違う、アイツはたかが人間なんかじゃねぇ……。
「そうだ、あの女は俺たちの敵だ。 だって人間だぞ? たかが人間に、なんでそこまで感情的になるんだよ」
「……アイツは、アイツはたかが人間なんかじゃねぇ! アイツはヴァンパイアである俺を受け入れてくれた、たった一人の人間なんだよ。……それなのにお前は、なんの罪もねぇ人間をこんな風に傷付けたんだぞ?」
真琴をこんな風に傷付けたコイツを、俺は絶対に許さない。
「人間はみんな敵だ。
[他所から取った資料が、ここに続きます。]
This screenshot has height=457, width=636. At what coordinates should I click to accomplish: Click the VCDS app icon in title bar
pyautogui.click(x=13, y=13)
敵なら殺して当然だ」
「……ふざけんな。 俺さっき言ったよな?アイツに指一本でも触れたら、お前を殺すって」
「フッ……本当にそんなこと出来るとでも思っているのか。愚かだな」
愚かか……。確かに俺は愚かかもしれない。
だけど俺は、そんな真琴のことを助けたいんだ。
アイツだけは……助けたいんだ。
「っ……てめぇ、本気でぶっ殺すぞ」
「フッ……まぁせいぜいもがけばいいさ。 この女が死ぬ姿を見届ければいい」
「ふざけんな! アイツはぜってぇ俺が死なせねぇ」
死なせてたまるかよ……。
「フッ……お前はつくづくバカだな」
「なんだと? バカなのはてめぇだろ」
「何度でも言えばいい。俺はお前が憎い。……だがまだ、生かしといてやる」
「ふざけんな! 次は絶対に殺す」
「お互い様だな」
くっそ……。真琴は大丈夫なんだろうか。 ひどくケガをしている。